This exploration of existing ASR solutions is the result of that curiosity.

But, naturally, we are curious about the state of art in ASR, NLU and TTS even though we do not expose these parts of our tech stack as separate SaaS offerings.
#Azure speech to text api save file android
Our Android and Web SDKs provide simple APIs suitable from the perspective of app programmers, while Slang platform handles the burden of the complexity of stitching together ASR, NLU and Text-to-Speech (TTS). We are interested in ASR and NLU in general, and their efficacy in the voice-to-action loop in apps in particular. transcribing dictation, or producing real-time subtitles for videos. There are also stand-alone applications of ASR, e.g. Then this text is fed to a Natural Language Processing/Understanding (NLP/NLU) to understand and extract key information (such as intentions, sentiments), and then appropriate action is taken. In ASR, an audio file or speech spoken to a microphone is processed and converted to text, therefore it is also known as Speech-to-Text (STT).

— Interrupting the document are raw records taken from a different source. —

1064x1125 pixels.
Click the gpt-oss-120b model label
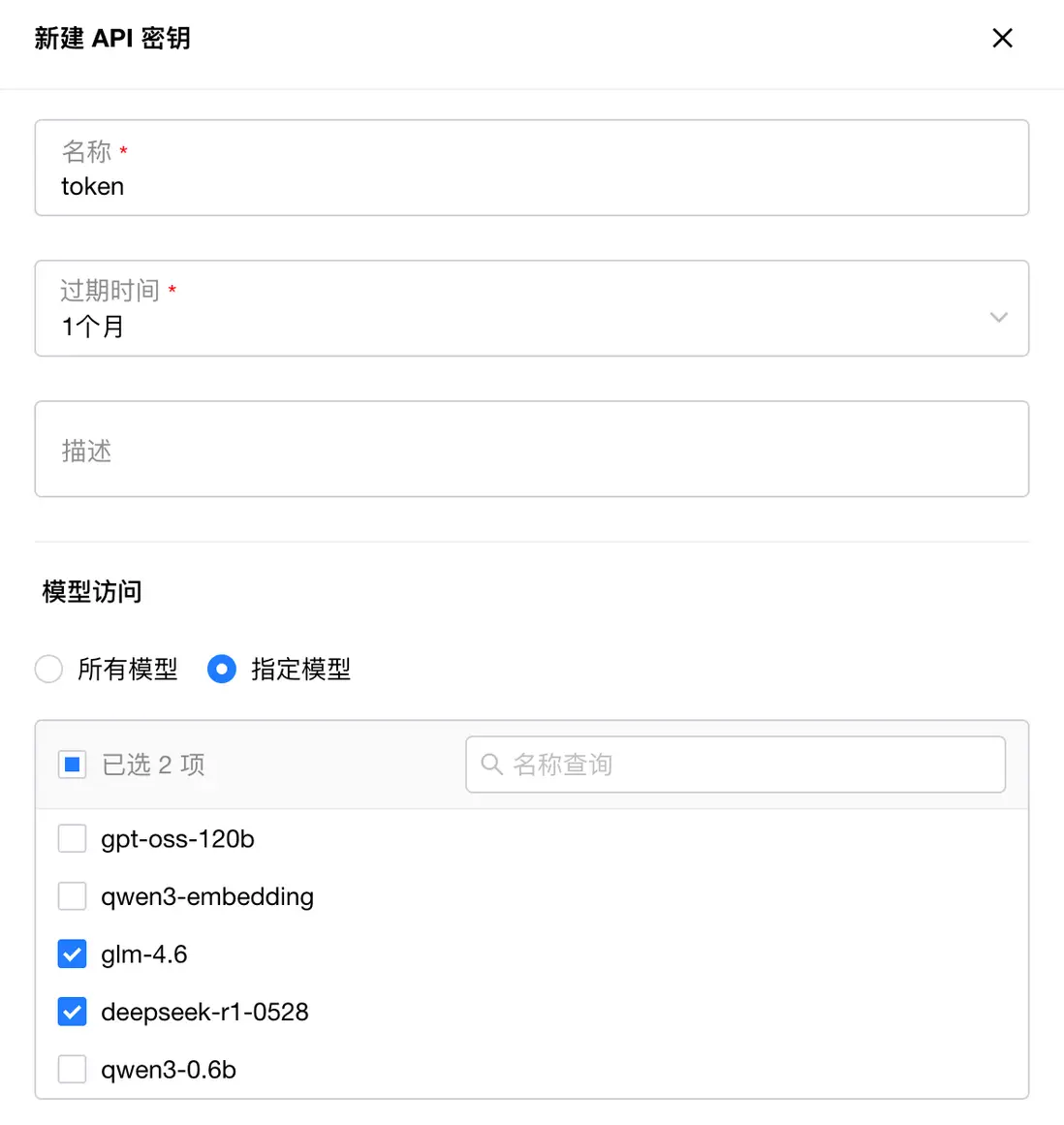[x=177, y=839]
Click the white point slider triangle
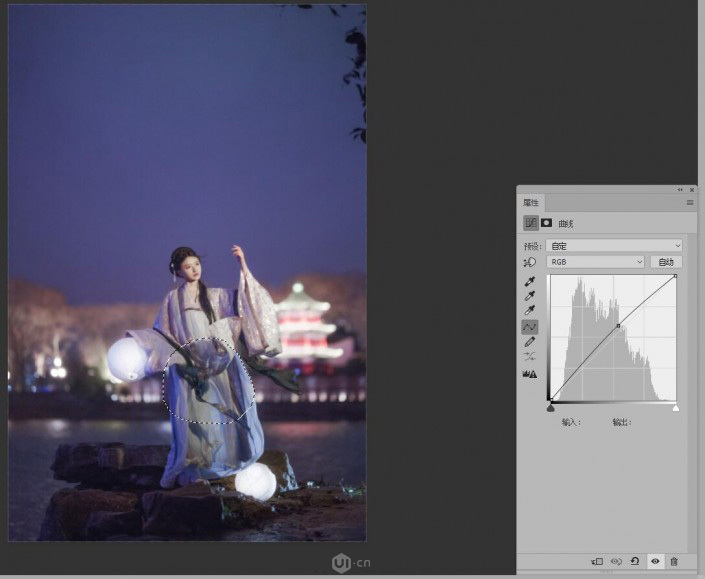Image resolution: width=705 pixels, height=579 pixels. pyautogui.click(x=676, y=408)
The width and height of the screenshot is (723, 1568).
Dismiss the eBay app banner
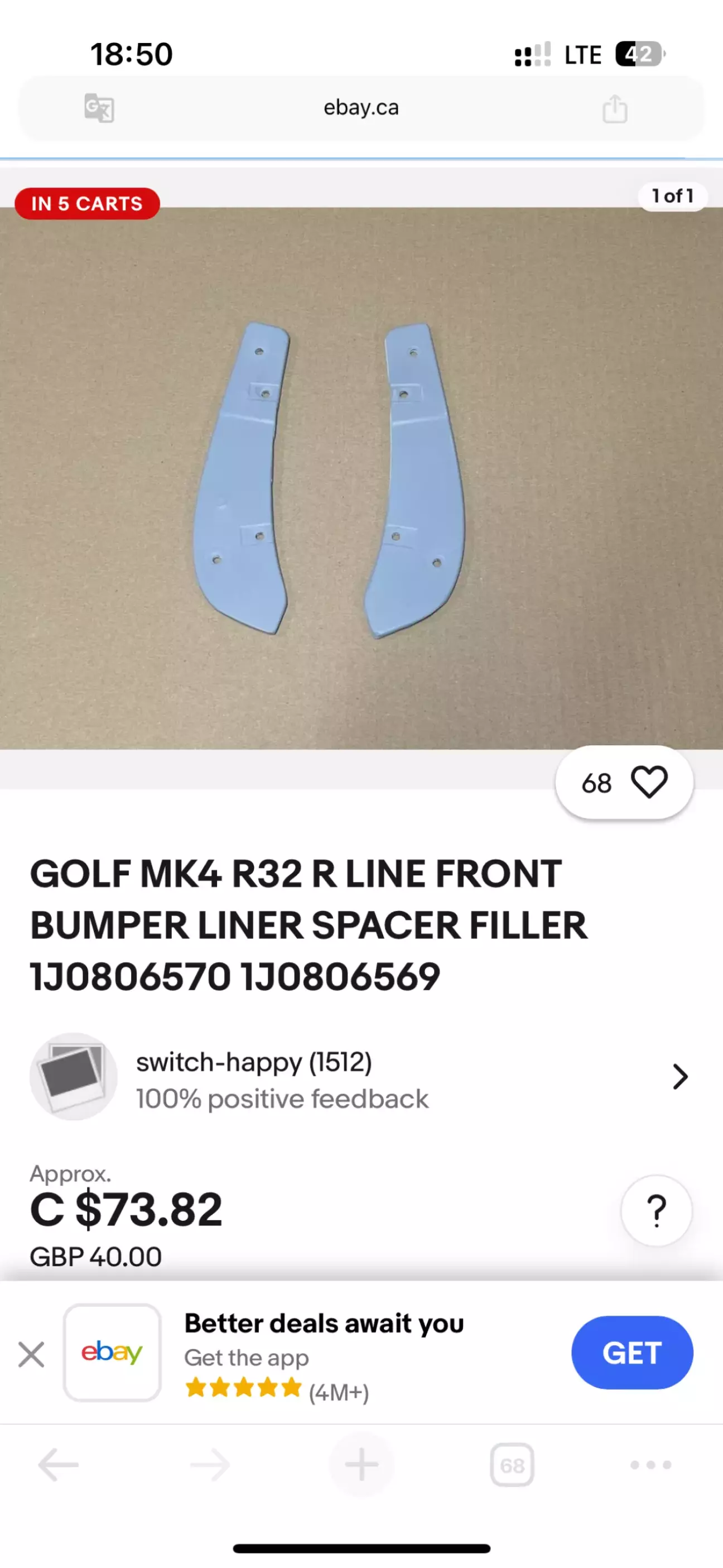coord(31,1354)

We are very interested in Conversational AI for Indic languages.Īutomatic Speech Recognition (ASR) is the necessary first step in processing voice. At Slang Labs, we are building a platform for programmers to easily augment existing apps with voice experiences. With the growing popularity of voice assistants like Alexa, Siri and Google Assistant, several apps (e.g., YouTube, Gana, Paytm Travel, My Jio) are beginning to have functionalities controlled by voice. Speech recognition technologies have been evolving rapidly for the last couple of years, and are transitioning from the realm of science to engineering.